Direct bonding

www.3dic.org/Direct bonding

Direct bonding is a wafer bonding technology which obtains bonding between surfaces without using intermediate layers, such as solder and adhesives.

Dielectric Bonding

Dielectric bonding using inorganic dielectrics has been extensively investigated for mi-cro-electro-mechanical systems (MEMS), III-V/Si photonic integration, and heterogeneous integration in the last 30 years. The various bonding techniques are based on a similar hydrophilic bonding mechanism, i.e., the bonding is achieved through polymerization of surface OH groups into covalent bonds across the bonding interface. Bonding using SiO2 films is most widely studied among many other inorganic dielectrics, mainly because SiO2 is readily formed on a Si wafer sur-face (native oxide or wet chemical oxide) or can be formed easily through thermal oxidation or deposition.
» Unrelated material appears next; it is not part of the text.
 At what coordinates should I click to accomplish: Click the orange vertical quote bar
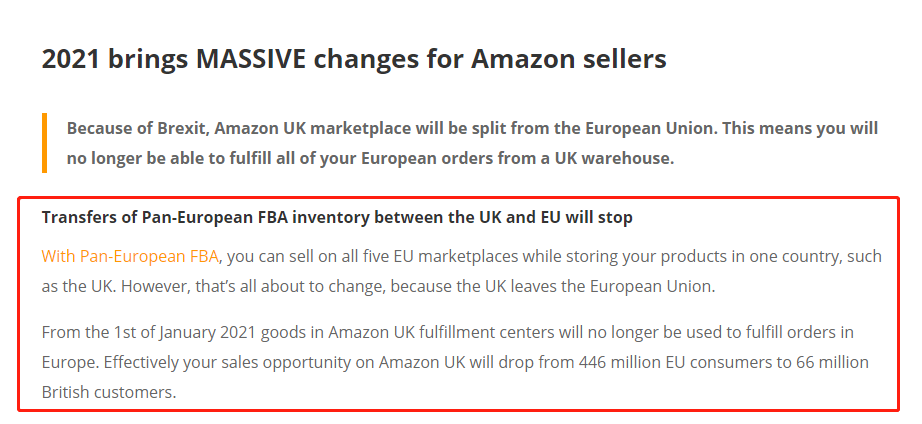[45, 143]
Dielectric bonding has been widely used for Sequential 3D integration and fabrication of Semiconductor-on-Insulator advanced substrates such as Si-on-insulator (SOI), Si-on-diamond (SOD), Ge-on-insulator (GOI), and III-V-on-insulator (III-V-OI) such as InP-on-insulator, InGaAs-on-insulator (InGaAsOI), and GaAs-on-insulator (GaAsOI), etc.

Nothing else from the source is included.